Page –
□ □ □ □ □

Histoire et société

Dieu me pardonne c'est son métier

Quand est-ce qu’officiellement on est passé de l’empire romain à la féodalité ? Du capitalisme au socialisme ?

L’histoire est plus que jamais indispensable pour construire des repères, l’attention à des dynamiques dans lesquelles chacune des forces en action soit à la fois dépendantes de toutes les autres et se trouve pourtant entraînée dans un mouvement qui lui est propre. Lisez l’historien Georges Duby, qui sait mieux que quiconque nous confronter à un “bouillonnement événementiel” qui révèle et masque d’amples mouvements de conjoncture ou comme il le dit : avec des ondulations plus profondes encore, étalées sur des rythmes encore plus lents. Prenez exemple sur la manière dont il décrit le passage de l’empire romain esclavagiste à la féodalité. Comment va s’imposer une représentation que l’on rendue immuable de notre salut et de celui de l’Univers. En entendant la plainte colérique du vicomte de Villiers protestant contre le Pape et son discours en faveur des migrants, j’ai reconnu les vestiges de cette vision du jugement dernier dans lequel le peuple chrétien mène le combat de l’inquisition contre le mécréant musulman. C’est dire, si ça vient de loin, Georges Duby nous confronte à cette articulation des temps européens, le tableau est superbe, fascinant, peut-être vous évoquera-t-il notre temps comme un de ceux où s’érodent des civilisations qui tentent d’ériger sur leurs décombres un nouveau décor pour leurs pillages, pour continuer à absorber sous leur joug un monde qui leur échappe.

Deux hypothèses sur le bouillonnement de l’événement et ce qu’il révèle : 1) la guerre en Ukraine a été pour l’Europe, ce moment de violence qui révèle et masque une osmose beaucoup plus lente… L’opération spéciale a forcé le barrage que l’empire étasunien avait institué avec l’OTAN, en revendiquant le droit de la steppe eurasiatique, mais pour d’autres continents l’évolution est intervenue bien avant et avec leurs modalités propres. Ces peuples ne sont plus obligés d’en passer par notre histoire pour construire la leur, c’est une libération .

2) Duby insiste sur la manière dont en s’écroulant l’empire romain, le monde des envahisseurs et des envahis est semblable, monde rural, avec de grands domaines seigneuriaux et des esclaves, l’église elle-même qui reste l’ultime appareil d’Etat est contrainte avec les monastères de passer d’un cycle urbain-marchand à un cycle rural-non marchand. Ce que l’on observe en Europe et dans le monde depuis un siècle est différent, a contrario même, il s’agit d’un affrontement entre socialisme et capitalisme, un passage massif à l’urbain. La guerre en Ukraine poursuit une gestation au cœur des guerres impérialistes, une rupture qui a déjà débouché sur la révolution bolchevique, l’URSS, la guerre froide mais aussi l’extension de l’Etat providence, la social démocratie… Il y a eu une contrerévolution, la crise du capitalisme a été en capacité à travers une courte période libérale libertaire, de paraitre imposer le capitalisme…. et quel capitalisme ? le règne du marché comme seul mode de régulation et un système politique de plus en plus rustre, de plus en plus constitué de chaînes d’obédience personnelles, autour d’un seul centre contraignant au baptême démocratique les païens pour empêcher que ne s’étendent des noyaux vigoureux d’autonomie, des pouvoirs délégués aux oligarques, aventuriers avec quelques circuits de recrutement personnalisés. Là encore, la guerre en Ukraine marque un paroxysme et un coup d’arrêt et pas seulement en Ukraine, c’est tout le continent européen qui est pris dans le marchand sans limite, le non marchand, le primat de l’Etat, celui de la financiarisation avec sa parodie l’oligarchie, la corruption et l’anarchie.

□ □ □ □ □

Extrait des données –
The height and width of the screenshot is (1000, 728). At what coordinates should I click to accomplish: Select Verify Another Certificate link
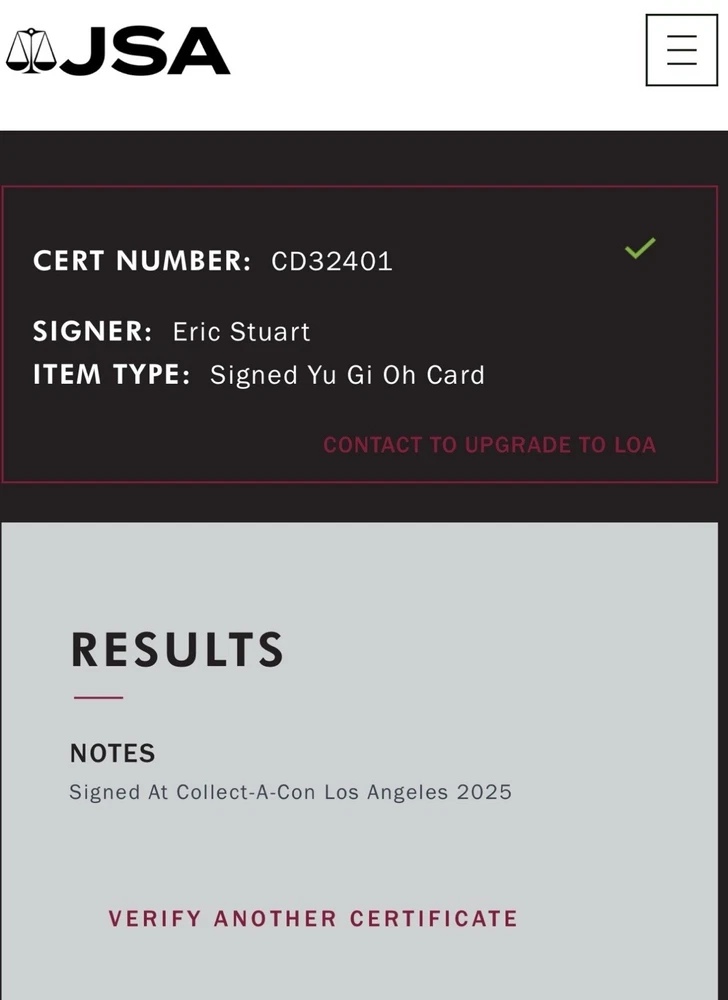[313, 918]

□ □ □ □ □

Tâche demandée 1 –
Indiquez si chacune des affirmations suivantes concorde avec la page, en répondant par oui ou par non et en citant textuellement les mots qui tranchent. (a) Duby décrit le passage de l’empire romain esclavagiste à la féodalité. (b) Lors de l’écroulement de l’empire romain, l’Église passe d’un cycle rural-non marchand à un cycle urbain-marchand. (c) Ce que l’on observe depuis un siècle est un passage massif vers le monde rural.
Tâche demandée 2 –
Selon la page, contre qui protestait le vicomte de Villiers ?
Les données ci-dessus n’ont aucun lien avec la page.

Réponse correcte 1 –
(a) Oui : « Prenez exemple sur la manière dont il décrit le passage de l’empire romain esclavagiste à la féodalité. »
(b) Non : « l’église elle-même qui reste l’ultime appareil d’Etat est contrainte avec les monastères de passer d’un cycle urbain-marchand à un cycle rural-non marchand ».
(c) Non : « il s’agit d’un affrontement entre socialisme et capitalisme, un passage massif à l’urbain ».

Réponse correcte 2 –
Contre le Pape et son discours en faveur des migrants.